Según el informe publicado en 2020, el 31% de las analíticas en ríos y acuíferos españoles detectaron glifosato, con un 22% superando el límite referencia. Y esto con la normativa actual: si se aprueba el nuevo límite, las cifras serán aún más escandalosas.

¿Quién controla la ciencia, quién protege la salud pública?

La situación actual con el glifosato plantea una cuestión fundamental: ¿Quién controla verdaderamente la ciencia regulatoria y quién protege a la ciudadanía de los daños de los tóxicos? El conflicto de intereses, el fraude documental, el ghost-writing y la complacencia institucional forman un cóctel explosivo que debilita la credibilidad de la evaluación de riesgos y expone a millones de personas a contaminantes peligrosos.

La Comisión Europea y los gobiernos nacionales tienen la obligación legal y ética de proteger la salud pública y el medio ambiente, por encima de cualquier presión económica o lobby empresarial.

No cabe el argumento del “interés común” cuando la evidencia científica apunta a graves daños asociados al glifosato, y la opinión social demanda regulaciones estrictas, transparencia y el principio de precaución.

En este contexto, la voz de la sociedad civil, los movimientos ecologistas, los colectivos científicos independientes y los periodistas son más necesarias que nunca. Solo una vigilancia crítica permanente y la denuncia pública de las maniobras fraudulentas pueden contrarrestar la deriva irresponsable de las instituciones y la industria.

El aumento de los límites legales del glifosato es un ejemplo flagrante de irresponsabilidad institucional y científica, resultado de una política entregada a los intereses económicos y de una ciencia corrompida por el fraude y la manipulación.

La historia del glifosato es la historia de cómo se invisibilizan los riesgos, se subvierte la objetividad científica y se sacrifica la salud pública en el altar de la agroindustria.

-- DATOS DE ORIGEN --
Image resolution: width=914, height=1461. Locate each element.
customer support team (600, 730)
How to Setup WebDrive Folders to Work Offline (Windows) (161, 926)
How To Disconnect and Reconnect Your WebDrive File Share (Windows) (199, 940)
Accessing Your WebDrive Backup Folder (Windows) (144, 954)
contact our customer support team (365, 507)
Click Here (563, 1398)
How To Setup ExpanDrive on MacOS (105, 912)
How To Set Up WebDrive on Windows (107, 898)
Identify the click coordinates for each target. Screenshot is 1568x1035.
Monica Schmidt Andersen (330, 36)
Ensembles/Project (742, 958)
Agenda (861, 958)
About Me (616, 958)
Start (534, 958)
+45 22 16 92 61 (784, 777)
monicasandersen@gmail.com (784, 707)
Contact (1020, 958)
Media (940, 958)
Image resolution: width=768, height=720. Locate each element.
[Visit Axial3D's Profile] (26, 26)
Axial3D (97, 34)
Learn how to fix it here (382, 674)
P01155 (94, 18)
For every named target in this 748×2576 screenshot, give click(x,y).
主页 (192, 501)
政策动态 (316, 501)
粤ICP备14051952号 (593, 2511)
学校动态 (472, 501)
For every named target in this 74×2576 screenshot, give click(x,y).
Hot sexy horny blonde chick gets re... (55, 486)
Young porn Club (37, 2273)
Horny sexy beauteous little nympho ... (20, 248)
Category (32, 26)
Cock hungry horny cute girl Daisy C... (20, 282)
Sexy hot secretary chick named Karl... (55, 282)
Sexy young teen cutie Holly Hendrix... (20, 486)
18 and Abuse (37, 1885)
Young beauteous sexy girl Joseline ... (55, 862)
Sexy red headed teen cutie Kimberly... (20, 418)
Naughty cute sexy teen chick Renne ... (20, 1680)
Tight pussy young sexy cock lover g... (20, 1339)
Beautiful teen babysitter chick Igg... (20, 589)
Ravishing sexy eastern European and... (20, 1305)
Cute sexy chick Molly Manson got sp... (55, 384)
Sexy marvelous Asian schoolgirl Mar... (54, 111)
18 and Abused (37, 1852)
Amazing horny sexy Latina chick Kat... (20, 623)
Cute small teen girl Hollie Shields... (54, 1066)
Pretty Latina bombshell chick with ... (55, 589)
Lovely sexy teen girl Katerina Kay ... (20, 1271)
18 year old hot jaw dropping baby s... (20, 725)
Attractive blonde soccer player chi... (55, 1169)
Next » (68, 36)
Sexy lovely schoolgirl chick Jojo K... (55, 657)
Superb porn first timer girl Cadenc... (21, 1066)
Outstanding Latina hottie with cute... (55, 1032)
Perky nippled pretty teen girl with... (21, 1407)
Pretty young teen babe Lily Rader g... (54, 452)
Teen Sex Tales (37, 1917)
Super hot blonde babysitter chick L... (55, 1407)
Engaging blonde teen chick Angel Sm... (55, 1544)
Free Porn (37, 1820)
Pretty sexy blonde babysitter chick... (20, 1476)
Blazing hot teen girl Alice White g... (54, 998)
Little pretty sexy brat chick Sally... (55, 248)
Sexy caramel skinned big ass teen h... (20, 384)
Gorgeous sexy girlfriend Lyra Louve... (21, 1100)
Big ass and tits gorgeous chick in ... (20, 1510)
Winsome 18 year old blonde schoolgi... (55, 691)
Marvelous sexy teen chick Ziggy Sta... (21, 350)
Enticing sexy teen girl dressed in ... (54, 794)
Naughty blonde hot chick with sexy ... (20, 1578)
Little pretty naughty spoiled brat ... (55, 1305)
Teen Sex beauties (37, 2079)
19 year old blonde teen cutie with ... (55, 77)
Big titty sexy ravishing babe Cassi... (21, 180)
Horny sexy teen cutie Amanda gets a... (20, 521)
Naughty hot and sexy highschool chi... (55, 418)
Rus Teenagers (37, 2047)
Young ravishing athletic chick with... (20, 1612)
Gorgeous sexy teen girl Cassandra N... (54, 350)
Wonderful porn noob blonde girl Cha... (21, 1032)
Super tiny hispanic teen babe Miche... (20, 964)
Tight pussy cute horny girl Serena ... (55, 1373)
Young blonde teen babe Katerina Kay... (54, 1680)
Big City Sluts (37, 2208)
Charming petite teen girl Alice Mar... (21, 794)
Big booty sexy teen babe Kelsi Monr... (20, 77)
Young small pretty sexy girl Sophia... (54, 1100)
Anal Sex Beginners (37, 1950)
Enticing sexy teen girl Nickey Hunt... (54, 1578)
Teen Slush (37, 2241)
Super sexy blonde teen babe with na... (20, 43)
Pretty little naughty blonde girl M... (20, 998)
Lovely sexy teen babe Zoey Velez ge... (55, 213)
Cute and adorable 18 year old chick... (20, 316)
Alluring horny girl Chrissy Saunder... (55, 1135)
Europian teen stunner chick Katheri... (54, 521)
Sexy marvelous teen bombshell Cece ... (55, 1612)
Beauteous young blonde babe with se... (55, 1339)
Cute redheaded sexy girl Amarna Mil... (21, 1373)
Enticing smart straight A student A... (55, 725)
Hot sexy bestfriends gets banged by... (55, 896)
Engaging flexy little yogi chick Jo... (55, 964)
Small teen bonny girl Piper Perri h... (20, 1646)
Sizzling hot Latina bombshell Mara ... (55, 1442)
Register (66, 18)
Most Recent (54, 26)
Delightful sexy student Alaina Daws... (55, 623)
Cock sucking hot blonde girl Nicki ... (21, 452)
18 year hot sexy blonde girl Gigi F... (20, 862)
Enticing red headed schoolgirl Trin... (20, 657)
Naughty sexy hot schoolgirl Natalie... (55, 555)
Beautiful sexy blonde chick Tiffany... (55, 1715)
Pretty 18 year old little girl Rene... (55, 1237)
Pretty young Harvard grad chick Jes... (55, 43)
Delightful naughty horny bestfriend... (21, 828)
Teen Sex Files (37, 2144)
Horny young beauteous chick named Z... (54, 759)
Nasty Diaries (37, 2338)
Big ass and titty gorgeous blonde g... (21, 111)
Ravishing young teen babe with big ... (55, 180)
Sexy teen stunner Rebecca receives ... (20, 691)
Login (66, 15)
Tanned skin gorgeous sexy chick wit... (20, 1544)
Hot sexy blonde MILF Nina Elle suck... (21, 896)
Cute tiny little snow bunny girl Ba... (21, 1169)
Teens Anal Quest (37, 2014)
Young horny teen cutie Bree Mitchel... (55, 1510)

-- CONSIGNA --
Copia del texto sobre el glifosato el pasaje que comienza con "La Comisión Europea" y continúa hasta "principio de precaución.", ambos incluidos.

-- SOLUCIÓN --
La Comisión Europea y los gobiernos nacionales tienen la obligación legal y ética de proteger la salud pública y el medio ambiente, por encima de cualquier presión económica o lobby empresarial.

No cabe el argumento del “interés común” cuando la evidencia científica apunta a graves daños asociados al glifosato, y la opinión social demanda regulaciones estrictas, transparencia y el principio de precaución.